JOB - Copy out every line of the listing below word for word.

DATA SUPPLIED -
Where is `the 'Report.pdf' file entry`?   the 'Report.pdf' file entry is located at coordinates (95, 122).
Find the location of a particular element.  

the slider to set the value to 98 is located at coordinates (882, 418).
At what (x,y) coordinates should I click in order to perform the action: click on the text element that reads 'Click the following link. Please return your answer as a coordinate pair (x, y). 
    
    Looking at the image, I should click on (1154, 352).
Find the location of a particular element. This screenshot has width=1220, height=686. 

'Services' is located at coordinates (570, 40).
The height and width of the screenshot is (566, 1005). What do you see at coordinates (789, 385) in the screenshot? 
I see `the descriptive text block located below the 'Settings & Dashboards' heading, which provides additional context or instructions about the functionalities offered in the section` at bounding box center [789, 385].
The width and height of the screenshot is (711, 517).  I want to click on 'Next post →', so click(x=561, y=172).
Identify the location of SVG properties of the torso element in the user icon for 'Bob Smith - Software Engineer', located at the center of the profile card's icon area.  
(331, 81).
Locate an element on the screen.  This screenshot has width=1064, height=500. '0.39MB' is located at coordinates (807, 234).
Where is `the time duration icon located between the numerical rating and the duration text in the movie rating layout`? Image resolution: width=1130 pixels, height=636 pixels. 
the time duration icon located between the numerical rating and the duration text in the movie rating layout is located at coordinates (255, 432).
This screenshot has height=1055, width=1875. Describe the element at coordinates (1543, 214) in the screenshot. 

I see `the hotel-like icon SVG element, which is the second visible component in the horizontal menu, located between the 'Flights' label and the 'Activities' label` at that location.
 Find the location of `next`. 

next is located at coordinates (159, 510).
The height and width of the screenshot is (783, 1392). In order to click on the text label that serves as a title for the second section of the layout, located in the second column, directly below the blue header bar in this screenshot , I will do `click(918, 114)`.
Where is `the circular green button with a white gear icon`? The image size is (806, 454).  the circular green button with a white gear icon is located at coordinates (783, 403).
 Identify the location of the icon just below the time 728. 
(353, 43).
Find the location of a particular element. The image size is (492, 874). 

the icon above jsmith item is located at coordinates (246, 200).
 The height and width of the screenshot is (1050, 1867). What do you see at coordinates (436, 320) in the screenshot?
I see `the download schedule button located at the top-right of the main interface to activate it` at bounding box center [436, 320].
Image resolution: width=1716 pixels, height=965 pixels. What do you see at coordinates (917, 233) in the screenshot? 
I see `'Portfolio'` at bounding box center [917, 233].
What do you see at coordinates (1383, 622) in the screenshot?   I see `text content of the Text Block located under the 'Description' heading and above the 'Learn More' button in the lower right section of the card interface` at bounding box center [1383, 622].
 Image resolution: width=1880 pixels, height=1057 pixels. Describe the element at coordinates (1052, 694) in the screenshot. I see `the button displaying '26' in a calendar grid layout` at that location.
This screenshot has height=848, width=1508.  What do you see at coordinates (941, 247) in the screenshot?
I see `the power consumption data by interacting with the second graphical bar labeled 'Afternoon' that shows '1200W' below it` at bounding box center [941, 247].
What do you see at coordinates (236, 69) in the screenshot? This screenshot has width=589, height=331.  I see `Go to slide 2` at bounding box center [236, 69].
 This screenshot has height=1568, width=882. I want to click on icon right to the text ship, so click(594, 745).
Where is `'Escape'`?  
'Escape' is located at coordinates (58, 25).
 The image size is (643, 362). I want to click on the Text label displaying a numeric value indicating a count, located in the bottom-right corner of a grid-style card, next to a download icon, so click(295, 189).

TASK ANSWER -
Where is `the 'Report.pdf' file entry`?   the 'Report.pdf' file entry is located at coordinates (95, 122).
Find the location of a particular element.  

the slider to set the value to 98 is located at coordinates (882, 418).
At what (x,y) coordinates should I click in order to perform the action: click on the text element that reads 'Click the following link. Please return your answer as a coordinate pair (x, y). 
    
    Looking at the image, I should click on (1154, 352).
Find the location of a particular element. This screenshot has width=1220, height=686. 

'Services' is located at coordinates (570, 40).
The height and width of the screenshot is (566, 1005). What do you see at coordinates (789, 385) in the screenshot? 
I see `the descriptive text block located below the 'Settings & Dashboards' heading, which provides additional context or instructions about the functionalities offered in the section` at bounding box center [789, 385].
The width and height of the screenshot is (711, 517).  I want to click on 'Next post →', so click(x=561, y=172).
Identify the location of SVG properties of the torso element in the user icon for 'Bob Smith - Software Engineer', located at the center of the profile card's icon area.  
(331, 81).
Locate an element on the screen.  This screenshot has width=1064, height=500. '0.39MB' is located at coordinates (807, 234).
Where is `the time duration icon located between the numerical rating and the duration text in the movie rating layout`? Image resolution: width=1130 pixels, height=636 pixels. 
the time duration icon located between the numerical rating and the duration text in the movie rating layout is located at coordinates (255, 432).
This screenshot has height=1055, width=1875. Describe the element at coordinates (1543, 214) in the screenshot. 

I see `the hotel-like icon SVG element, which is the second visible component in the horizontal menu, located between the 'Flights' label and the 'Activities' label` at that location.
 Find the location of `next`. 

next is located at coordinates (159, 510).
The height and width of the screenshot is (783, 1392). In order to click on the text label that serves as a title for the second section of the layout, located in the second column, directly below the blue header bar in this screenshot , I will do `click(918, 114)`.
Where is `the circular green button with a white gear icon`? The image size is (806, 454).  the circular green button with a white gear icon is located at coordinates (783, 403).
 Identify the location of the icon just below the time 728. 
(353, 43).
Find the location of a particular element. The image size is (492, 874). 

the icon above jsmith item is located at coordinates (246, 200).
 The height and width of the screenshot is (1050, 1867). What do you see at coordinates (436, 320) in the screenshot?
I see `the download schedule button located at the top-right of the main interface to activate it` at bounding box center [436, 320].
Image resolution: width=1716 pixels, height=965 pixels. What do you see at coordinates (917, 233) in the screenshot? 
I see `'Portfolio'` at bounding box center [917, 233].
What do you see at coordinates (1383, 622) in the screenshot?   I see `text content of the Text Block located under the 'Description' heading and above the 'Learn More' button in the lower right section of the card interface` at bounding box center [1383, 622].
 Image resolution: width=1880 pixels, height=1057 pixels. Describe the element at coordinates (1052, 694) in the screenshot. I see `the button displaying '26' in a calendar grid layout` at that location.
This screenshot has height=848, width=1508.  What do you see at coordinates (941, 247) in the screenshot?
I see `the power consumption data by interacting with the second graphical bar labeled 'Afternoon' that shows '1200W' below it` at bounding box center [941, 247].
What do you see at coordinates (236, 69) in the screenshot? This screenshot has width=589, height=331.  I see `Go to slide 2` at bounding box center [236, 69].
 This screenshot has height=1568, width=882. I want to click on icon right to the text ship, so click(594, 745).
Where is `'Escape'`?  
'Escape' is located at coordinates (58, 25).
 The image size is (643, 362). I want to click on the Text label displaying a numeric value indicating a count, located in the bottom-right corner of a grid-style card, next to a download icon, so click(295, 189).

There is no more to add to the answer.